* _TEKST_:
Voor patiënten met behoefte aan psychische zorg is het vaak moeilijk om de juiste hulp in te schakelen: de problematiek is in de regel niet zwaar genoeg voor verwijzing naar een psycholoog of psychiater en bovendien zijn de wachtlijsten daar enorm. Vaak wil de patiënt dit zelf ook niet. Als huisarts of POH-GGZ heeft u vaak onvoldoende tijd en/of vakkennis om de patiënt adequaat te kunnen helpen. In zulke gevallen biedt psychosociale therapie uitkomst als welkome aanvulling op de reguliere psychische zorg. Ik behandel dus ook cliënten die op de wachtlijst staan bij de GGZ en niet kunnen wachten tot ze daar aan de beurt zijn.

 

Indicaties

Ik bied hulp bij psychosociale problemen, psychosomatiek, milde psychopathologische problematiek, relationele problemen of bij een combinatie daarvan. Hierbij kunt u denken aan:

  • Surmenage
  • SOLK (ALK)
  • Angsten: bijv. rijangst en andere angsten/fobieën
  • Verwerkingsproblemen: trauma (PTSS klachten), ziekte/handicap, rouwverwerking, echtscheiding, etc.
  • Gebrek aan zelfvertrouwen en weerbaarheid, eenzaamheid, identiteit, zingeving
  • Relatieproblemen, problemen tussen ouders en kinderen, opvoedingsvragen

Contra indicaties

De praktijk biedt geen hulp bij budgettering, verslavingsproblematiek, bij suïcidaal gedrag, crisishulp of bij acute psychiatrische problematiek.

Diagnose en terugrapportage

Indien er sprake is van een verwijzing krijgt u na het intakegesprek schriftelijk bericht over het vervolg. Na de beëindiging van de hulpverlening wordt eveneens schriftelijk teruggerapporteerd. Dit op voorwaarde dat de cliënt hier schriftelijk mee instemt.

Werkwijze

Tijdens het intakegesprek met de cliënt worden de klachten en doelstellingen besproken en afspraken gemaakt over de voortgang van het traject. Meestal zijn 5 tot 10 sessies voldoende, maar soms is een probleem zo diepgeworteld dat een langer traject nodig is. De cliënt krijgt huiswerkopdrachten en oefeningen mee die het proces ondersteunen.

 

Karin is psychosociaal therapeut en derhalve uitgebreid bekend met de DSM V. Zij verwijst altijd terug naar de huisarts als er een vermoeden bestaat dat het probleem (psycho)pathologisch is. Intercollegiaal overleg met de huis- of bedrijfsarts is mogelijk na schriftelijke toestemming van de cliënt.

* _ACTIEPUNT 1_:
Beantwoord met behulp van de tekst over psychosociale therapie:
(a) Hoeveel sessies zijn volgens de tekst meestal voldoende?
(b) Welke angst wordt in de tekst als voorbeeld genoemd?
(c) Met welk handboek is Karin uitgebreid bekend?
* _ACTIEPUNT 2_: Schrijf een stuk uit de tekst over psychosociale therapie woordelijk over. Begin bij de woorden "Contra indicaties" en stop na "acute psychiatrische problematiek.".
* _ACTIEPUNT 3_:
Stemmen deze uitspraken overeen met de tekst over psychosociale therapie? Antwoord telkens met ja of nee en citeer de woorden uit de tekst die de doorslag geven.
(a) De praktijk biedt crisishulp.
(b) Ook cliënten die bij de GGZ op de wachtlijst staan, kunnen hier behandeld worden.
(c) Na het einde van de hulpverlening wordt mondeling teruggerapporteerd.
De regels hebben hier geen enkele rol.

* _VERMELDE REGELS_:
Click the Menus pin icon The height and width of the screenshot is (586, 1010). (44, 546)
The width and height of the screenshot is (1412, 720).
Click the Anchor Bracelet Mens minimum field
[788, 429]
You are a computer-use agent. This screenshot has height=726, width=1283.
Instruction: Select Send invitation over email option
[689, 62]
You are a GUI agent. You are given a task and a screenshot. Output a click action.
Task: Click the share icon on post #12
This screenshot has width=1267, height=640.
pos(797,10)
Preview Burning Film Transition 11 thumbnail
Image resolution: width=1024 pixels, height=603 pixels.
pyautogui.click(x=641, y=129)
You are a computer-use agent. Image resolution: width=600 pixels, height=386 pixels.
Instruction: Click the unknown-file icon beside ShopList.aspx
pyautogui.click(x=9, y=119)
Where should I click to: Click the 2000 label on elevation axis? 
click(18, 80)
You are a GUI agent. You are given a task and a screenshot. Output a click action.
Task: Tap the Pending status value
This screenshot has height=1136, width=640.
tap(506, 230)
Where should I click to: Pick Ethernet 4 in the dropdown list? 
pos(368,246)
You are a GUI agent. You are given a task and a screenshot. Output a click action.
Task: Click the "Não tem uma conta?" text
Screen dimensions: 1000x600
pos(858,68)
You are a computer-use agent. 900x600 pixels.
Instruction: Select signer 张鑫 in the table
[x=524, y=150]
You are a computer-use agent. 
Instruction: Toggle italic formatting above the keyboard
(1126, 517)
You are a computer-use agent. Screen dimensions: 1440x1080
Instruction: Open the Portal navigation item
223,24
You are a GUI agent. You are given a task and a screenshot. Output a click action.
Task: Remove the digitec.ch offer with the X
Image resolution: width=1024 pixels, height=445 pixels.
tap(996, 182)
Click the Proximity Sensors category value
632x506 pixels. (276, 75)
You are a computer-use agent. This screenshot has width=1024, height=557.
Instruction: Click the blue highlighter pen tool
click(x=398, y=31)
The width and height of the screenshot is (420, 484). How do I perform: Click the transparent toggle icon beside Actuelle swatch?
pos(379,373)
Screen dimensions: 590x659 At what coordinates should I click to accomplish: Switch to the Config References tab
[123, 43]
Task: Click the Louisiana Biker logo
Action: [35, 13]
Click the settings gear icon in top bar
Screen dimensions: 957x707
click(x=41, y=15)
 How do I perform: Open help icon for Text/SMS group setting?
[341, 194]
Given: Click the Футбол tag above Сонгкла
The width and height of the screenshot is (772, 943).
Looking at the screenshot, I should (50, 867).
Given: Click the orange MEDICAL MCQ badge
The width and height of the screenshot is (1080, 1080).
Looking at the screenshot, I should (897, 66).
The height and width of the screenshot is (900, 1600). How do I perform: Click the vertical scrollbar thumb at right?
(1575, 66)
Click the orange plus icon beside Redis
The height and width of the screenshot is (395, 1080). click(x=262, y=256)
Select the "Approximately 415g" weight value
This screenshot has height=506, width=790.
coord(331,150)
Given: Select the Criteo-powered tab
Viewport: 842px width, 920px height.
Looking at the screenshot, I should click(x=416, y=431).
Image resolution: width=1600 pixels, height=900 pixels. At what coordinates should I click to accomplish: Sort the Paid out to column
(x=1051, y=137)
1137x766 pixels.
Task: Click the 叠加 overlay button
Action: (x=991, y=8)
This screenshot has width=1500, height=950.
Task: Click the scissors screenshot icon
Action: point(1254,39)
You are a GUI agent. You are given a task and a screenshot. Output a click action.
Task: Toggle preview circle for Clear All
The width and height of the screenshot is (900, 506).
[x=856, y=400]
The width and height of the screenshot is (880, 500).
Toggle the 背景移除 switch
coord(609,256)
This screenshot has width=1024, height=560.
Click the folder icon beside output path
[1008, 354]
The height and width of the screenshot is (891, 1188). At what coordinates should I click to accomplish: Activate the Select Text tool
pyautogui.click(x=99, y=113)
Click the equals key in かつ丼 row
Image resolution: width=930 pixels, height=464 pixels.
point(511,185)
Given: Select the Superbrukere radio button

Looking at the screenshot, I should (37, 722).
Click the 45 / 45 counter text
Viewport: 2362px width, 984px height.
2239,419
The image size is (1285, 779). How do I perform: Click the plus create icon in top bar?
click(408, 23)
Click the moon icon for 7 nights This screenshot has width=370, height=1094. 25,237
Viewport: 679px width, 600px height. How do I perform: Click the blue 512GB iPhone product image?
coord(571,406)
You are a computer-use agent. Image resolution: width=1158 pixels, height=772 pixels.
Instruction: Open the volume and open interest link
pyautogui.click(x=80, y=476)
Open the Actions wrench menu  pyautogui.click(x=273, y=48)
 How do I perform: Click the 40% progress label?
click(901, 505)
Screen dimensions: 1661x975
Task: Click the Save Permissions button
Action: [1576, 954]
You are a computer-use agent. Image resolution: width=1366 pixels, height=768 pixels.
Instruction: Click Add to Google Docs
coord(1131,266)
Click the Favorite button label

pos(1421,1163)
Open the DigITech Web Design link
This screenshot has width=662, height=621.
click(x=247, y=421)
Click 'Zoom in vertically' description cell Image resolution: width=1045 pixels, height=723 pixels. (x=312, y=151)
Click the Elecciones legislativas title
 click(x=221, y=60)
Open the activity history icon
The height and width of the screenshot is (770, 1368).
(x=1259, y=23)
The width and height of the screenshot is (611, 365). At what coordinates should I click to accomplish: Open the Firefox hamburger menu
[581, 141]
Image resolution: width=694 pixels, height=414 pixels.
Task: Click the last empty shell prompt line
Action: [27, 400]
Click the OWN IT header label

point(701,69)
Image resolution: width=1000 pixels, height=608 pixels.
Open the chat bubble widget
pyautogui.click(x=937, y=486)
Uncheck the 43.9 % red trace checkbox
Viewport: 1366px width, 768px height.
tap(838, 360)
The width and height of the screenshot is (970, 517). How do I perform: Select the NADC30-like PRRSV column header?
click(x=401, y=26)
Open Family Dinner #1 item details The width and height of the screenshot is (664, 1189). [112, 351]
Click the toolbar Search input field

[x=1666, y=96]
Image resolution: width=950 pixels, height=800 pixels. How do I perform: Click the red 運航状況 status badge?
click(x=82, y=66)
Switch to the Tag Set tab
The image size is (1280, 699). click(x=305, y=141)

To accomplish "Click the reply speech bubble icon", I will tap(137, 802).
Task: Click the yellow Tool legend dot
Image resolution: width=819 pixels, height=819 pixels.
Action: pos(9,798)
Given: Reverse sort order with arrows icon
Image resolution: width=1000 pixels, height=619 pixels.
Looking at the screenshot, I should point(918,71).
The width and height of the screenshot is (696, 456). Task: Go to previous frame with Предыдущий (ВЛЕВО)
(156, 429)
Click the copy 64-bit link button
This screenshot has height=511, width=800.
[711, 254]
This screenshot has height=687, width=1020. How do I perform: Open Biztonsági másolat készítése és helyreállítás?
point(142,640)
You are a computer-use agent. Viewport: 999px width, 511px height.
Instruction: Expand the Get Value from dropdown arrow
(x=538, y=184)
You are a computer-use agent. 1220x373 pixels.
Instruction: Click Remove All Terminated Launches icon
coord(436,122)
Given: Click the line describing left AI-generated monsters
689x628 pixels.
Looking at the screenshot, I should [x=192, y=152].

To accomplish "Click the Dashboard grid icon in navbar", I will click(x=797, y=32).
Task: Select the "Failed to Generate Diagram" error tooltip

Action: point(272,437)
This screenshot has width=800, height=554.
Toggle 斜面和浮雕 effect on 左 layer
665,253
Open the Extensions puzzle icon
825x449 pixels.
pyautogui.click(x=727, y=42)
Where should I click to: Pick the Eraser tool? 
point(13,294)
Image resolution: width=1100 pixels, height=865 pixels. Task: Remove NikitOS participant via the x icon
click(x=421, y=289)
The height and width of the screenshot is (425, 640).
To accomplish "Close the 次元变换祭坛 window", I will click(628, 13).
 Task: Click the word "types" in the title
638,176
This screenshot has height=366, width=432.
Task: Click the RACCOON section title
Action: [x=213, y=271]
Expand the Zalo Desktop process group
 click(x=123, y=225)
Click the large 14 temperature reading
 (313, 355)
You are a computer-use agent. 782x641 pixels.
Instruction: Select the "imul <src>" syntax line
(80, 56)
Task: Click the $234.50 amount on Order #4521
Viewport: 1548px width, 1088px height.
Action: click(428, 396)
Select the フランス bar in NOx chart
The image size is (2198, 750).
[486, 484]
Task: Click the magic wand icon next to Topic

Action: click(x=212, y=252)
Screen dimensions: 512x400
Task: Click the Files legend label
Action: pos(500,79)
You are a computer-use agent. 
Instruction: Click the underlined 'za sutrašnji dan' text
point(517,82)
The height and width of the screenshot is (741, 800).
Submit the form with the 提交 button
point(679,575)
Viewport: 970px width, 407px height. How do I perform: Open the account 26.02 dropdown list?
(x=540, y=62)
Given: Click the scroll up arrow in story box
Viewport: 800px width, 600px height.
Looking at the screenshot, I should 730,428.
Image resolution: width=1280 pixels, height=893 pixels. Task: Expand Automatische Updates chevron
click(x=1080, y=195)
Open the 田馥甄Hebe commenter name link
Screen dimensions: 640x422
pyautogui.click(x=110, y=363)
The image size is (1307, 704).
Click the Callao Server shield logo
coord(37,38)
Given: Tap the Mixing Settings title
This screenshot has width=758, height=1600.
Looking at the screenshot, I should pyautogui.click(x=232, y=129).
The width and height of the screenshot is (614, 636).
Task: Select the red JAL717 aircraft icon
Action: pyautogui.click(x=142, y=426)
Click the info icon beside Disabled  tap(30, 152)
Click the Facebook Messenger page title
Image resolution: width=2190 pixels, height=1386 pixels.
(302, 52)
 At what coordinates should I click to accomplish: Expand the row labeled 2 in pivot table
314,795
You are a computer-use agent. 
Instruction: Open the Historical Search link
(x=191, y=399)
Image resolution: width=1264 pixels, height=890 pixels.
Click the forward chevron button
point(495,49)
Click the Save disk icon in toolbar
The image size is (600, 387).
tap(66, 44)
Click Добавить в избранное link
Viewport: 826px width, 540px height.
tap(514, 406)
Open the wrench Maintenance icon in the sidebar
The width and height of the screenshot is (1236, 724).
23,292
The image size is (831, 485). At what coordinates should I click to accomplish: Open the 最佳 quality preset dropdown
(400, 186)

* _RESULTAAT 1_:
(a) Meestal zijn 5 tot 10 sessies voldoende.
(b) Rijangst.
(c) De DSM V.

* _RESULTAAT 2_:
Contra indicaties

De praktijk biedt geen hulp bij budgettering, verslavingsproblematiek, bij suïcidaal gedrag, crisishulp of bij acute psychiatrische problematiek.

* _RESULTAAT 3_:
(a) Nee: "De praktijk biedt geen hulp bij budgettering, verslavingsproblematiek, bij suïcidaal gedrag, crisishulp of bij acute psychiatrische problematiek."
(b) Ja: "Ik behandel dus ook cliënten die op de wachtlijst staan bij de GGZ en niet kunnen wachten tot ze daar aan de beurt zijn."
(c) Nee: "Na de beëindiging van de hulpverlening wordt eveneens schriftelijk teruggerapporteerd."